This should be a quick fix (tilt return to neutral)

Hi!

I’m measuring tilt using an accelerometer (MPU6050). 5 positions are possible (left, right, forward, backward and neutral). Each position returns a value. What I would like is whenever a value for any tilted position is reached once, the sensor has to be brought back to neutral position and again to tilt to get a second value returned. Should be easy enough, right? For some reason anything I try results in no tilt returns…

Any help is much appreciated!
Here is the code:

#include "Wire.h"
#include "I2Cdev.h"
#include "MPU6050.h"

MPU6050 accelgyro;

int16_t ax, ay, az;

int getTilt()
{
  // read raw accel measurements from device
  accelgyro.getAcceleration(&ax, &ay, &az);
     
  if (ax < -7000) 
  {
    return 4;
  }
  if (ax > 7000) 
  {
    return 3;
  }
  if (az < -7000)
  {
    return 2; 
  }
  if (az > 7000)
  {
    return 1;    
  }
   return 0;

// Array Filter to cancel out sensor fluctuations
int getTiltAverage() {
  int arrayLength = 20;
  int tiltValues[arrayLength];
  int zeros = 0,ones = 0, twos = 0, threes = 0, fours = 0;
  for (int i=0; i < arrayLength; i++) { tiltValues[i] = getTilt(); delay(15); }
  for (int i=0; i < arrayLength; i++) {
    switch (tiltValues[i]) {
    case 0:
      zeros++;
      break;
    case 1:
      ones++;
      break;
    case 2:
      twos++;
      break;
    case 3:
      threes++;
      break;
    case 4:
      fours++;
      break;
    }
  }
  //90% of getTilt() returns has to be identical to rule out any unwanted fluctuations from the sensor
  if ((ones/arrayLength) > 0.9) return 1;
  if ((twos/arrayLength) > 0.9) return 2;
  if ((threes/arrayLength) > 0.9) return 3;
  if ((fours/arrayLength) > 0.9) return 4;
  if ((zeros/arrayLength) > 0.9) return 0;
  return -1;
  
}
}

Why do you have two getTilt() functions?

  if ((ones/arrayLength) > 0.9) return 1;

You don’t appear to be requesting floating-point arithmetic, so the test for > 0.9 isn’t likely to work.

@Nick Gammon: Without the array filter, a small bump to the sensor already returned a treshold value. With this array, this problem was solved.
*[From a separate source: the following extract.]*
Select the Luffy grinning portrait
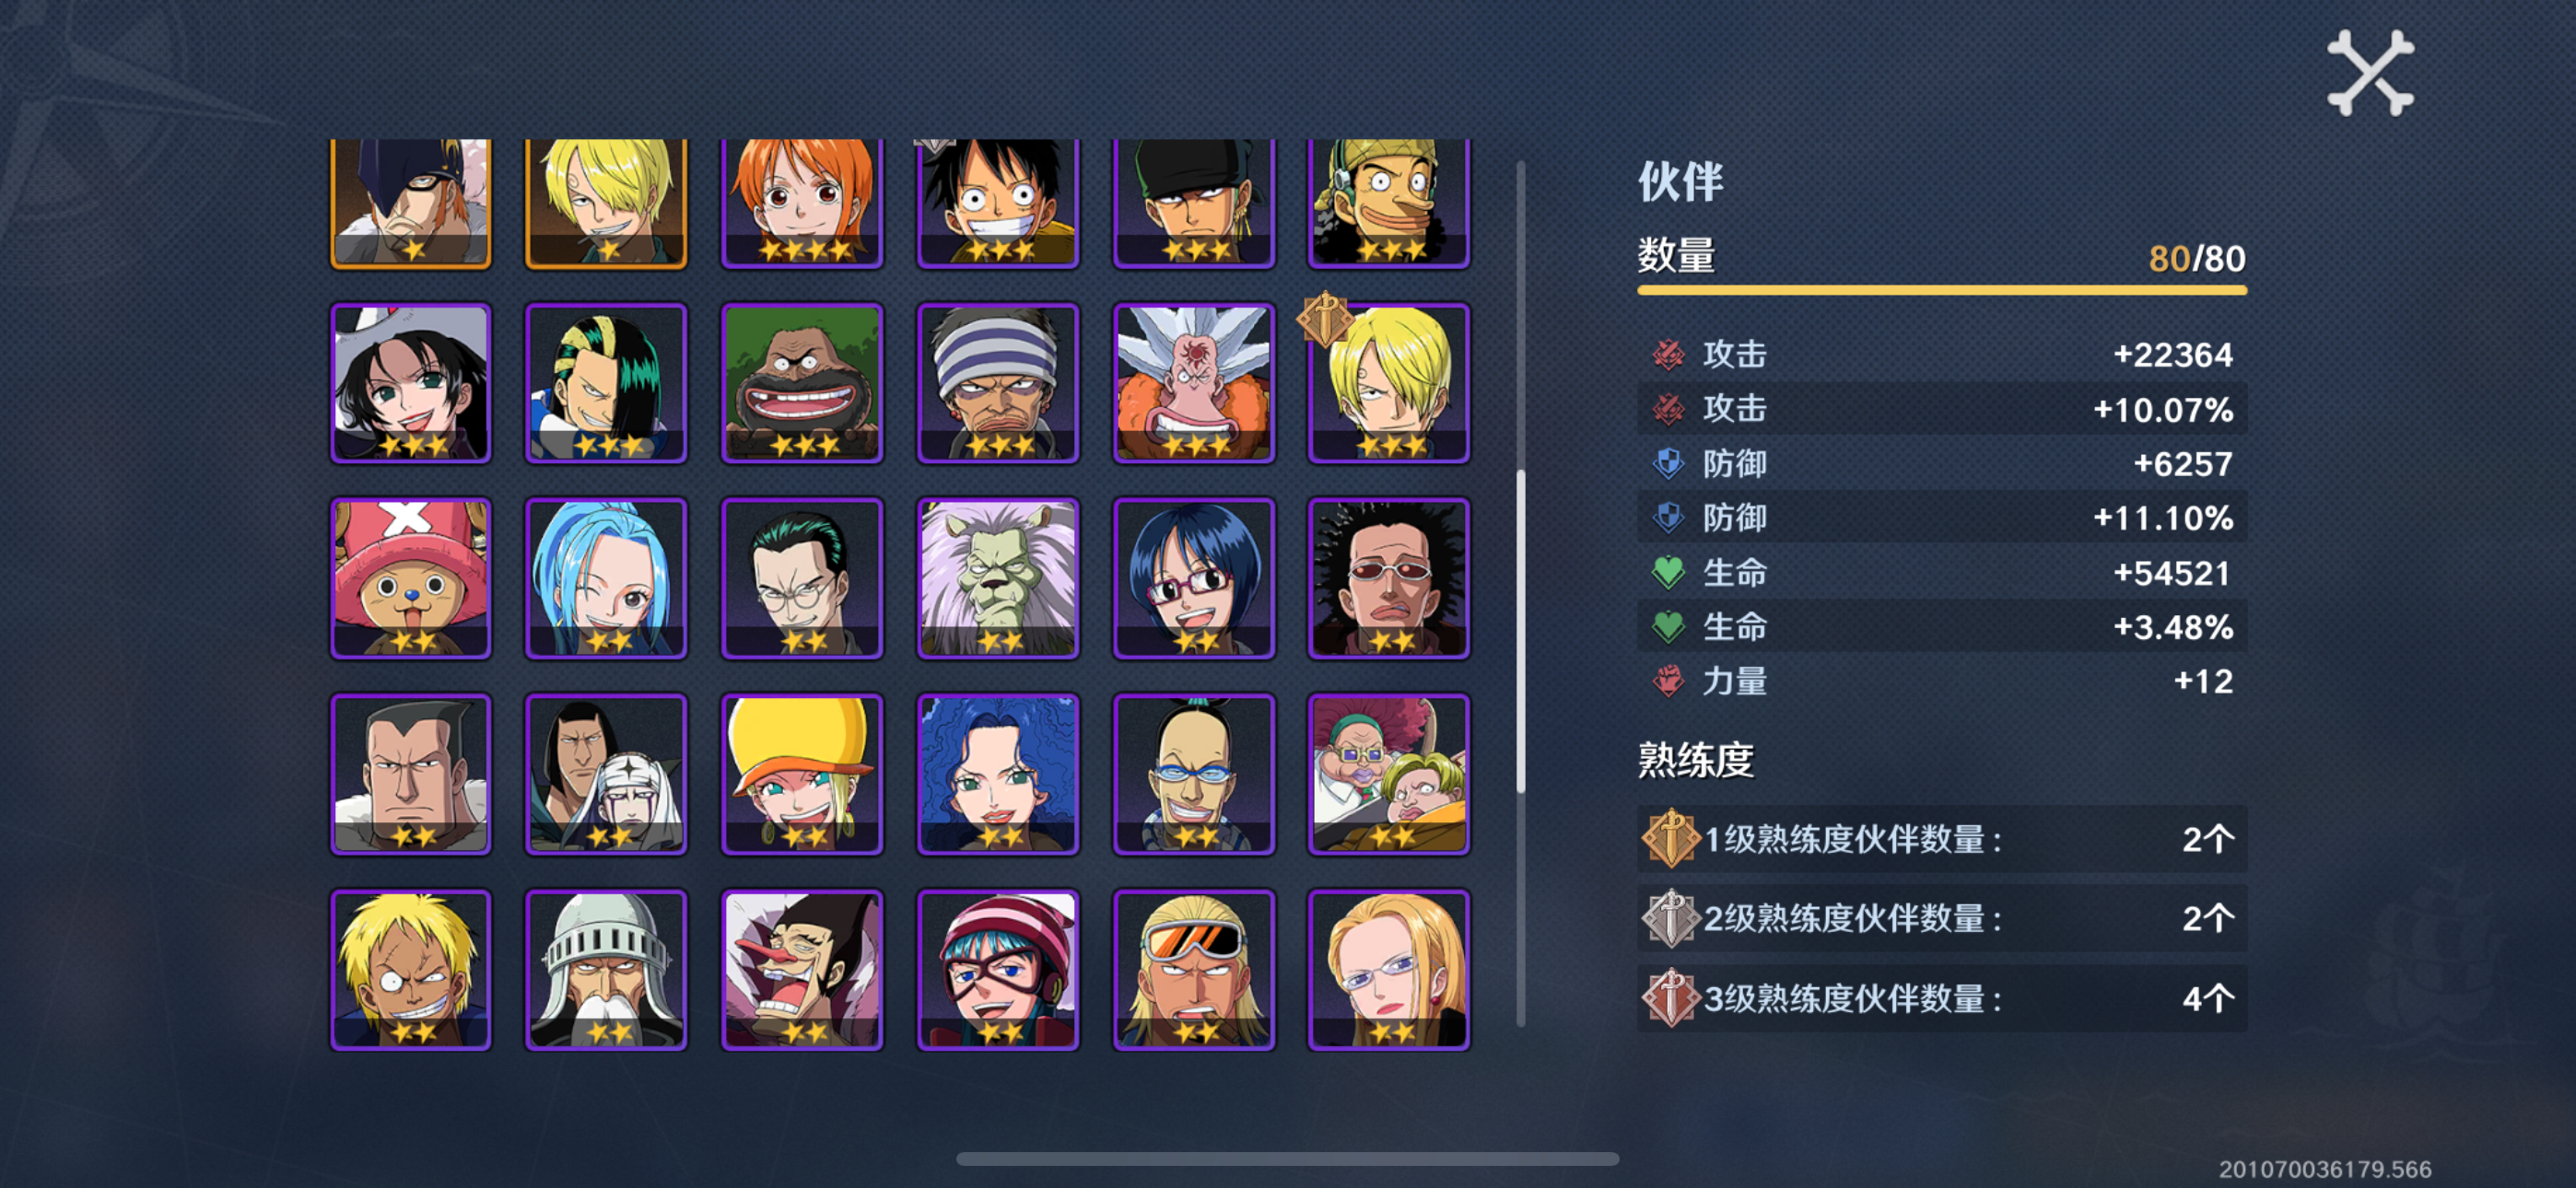This screenshot has height=1188, width=2576. click(997, 203)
You have neglected to include the definitions of the global variables you use in your code. I will guess that your tilt sensor is returning float values.
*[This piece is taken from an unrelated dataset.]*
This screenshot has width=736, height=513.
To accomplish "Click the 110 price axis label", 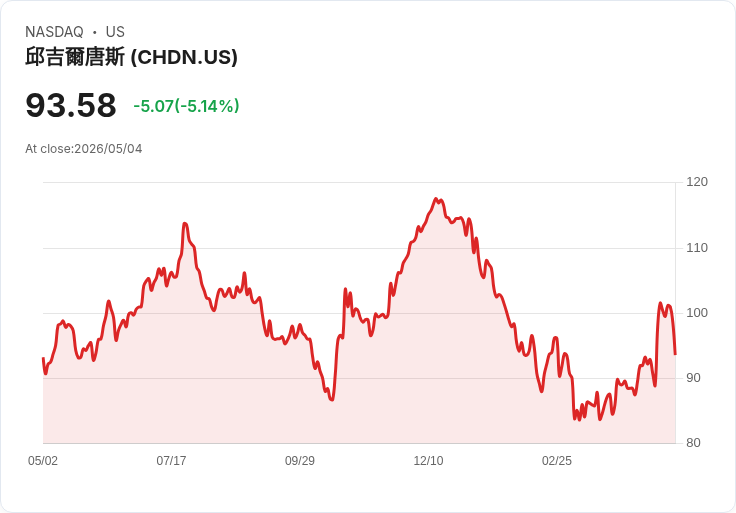I will (697, 248).
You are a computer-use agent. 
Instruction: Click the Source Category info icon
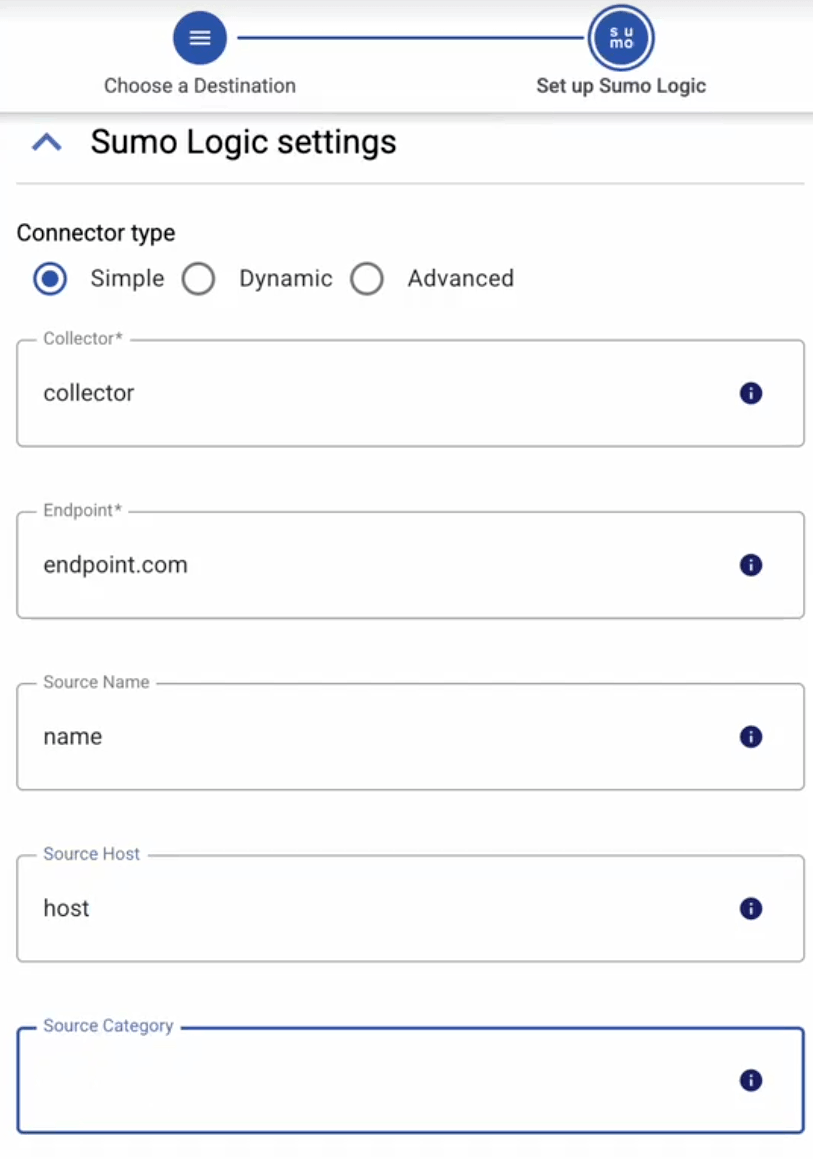[x=751, y=1080]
If you want to smooth the returned values, you can just use an decaying average for each value you read from the sensor - that only needs one global/static variable for each value, and no re-reading.

The second part of your problem is that you want to wait until the input returns to center before you accept another input. To do that I'd define an enumerated type with values for each possible position, and a global/static variable holding the current reported position. Each time your function to read the state is called, you will read the device and recalculate the smoothed values, determine the instantaneous position (as an enumerated value) by comparing the smoothed values against your thresholds, and compare the instantaneous position against the reported position to decide whether to update the reported position. Finally, return the current reported position.

I'd implement that with one function to read the sensor and smooth the values, another function to do the threshold comparisons and return the position as an enumerated value, and finally the function which is called to update and return the currently reported position. All together you would be looking at about a dozen lines of code.

Why do you have two getTilt() functions?

That was a mistake while I copied the code, I edited my initial post with the correct code.

I've been searching for more clarity on global/static values, enumerated values and determining the instantanuous position for some time but I still have no idea hwo to do it. I don't even know where to start. Can anybody point me in the right direction or show me the way to some good examples from which I can get a better understanding and adapt it to my situation. I might be in above my head here... :~

Global variables are available to all functions (global scope and global lifetime).

Variables inside a function are only available to that function (local scope and local lifetime). Local lifetime means it is re-initialized every time through the function.

If a variable inside a function is declared static it now has global lifetime but still local scope.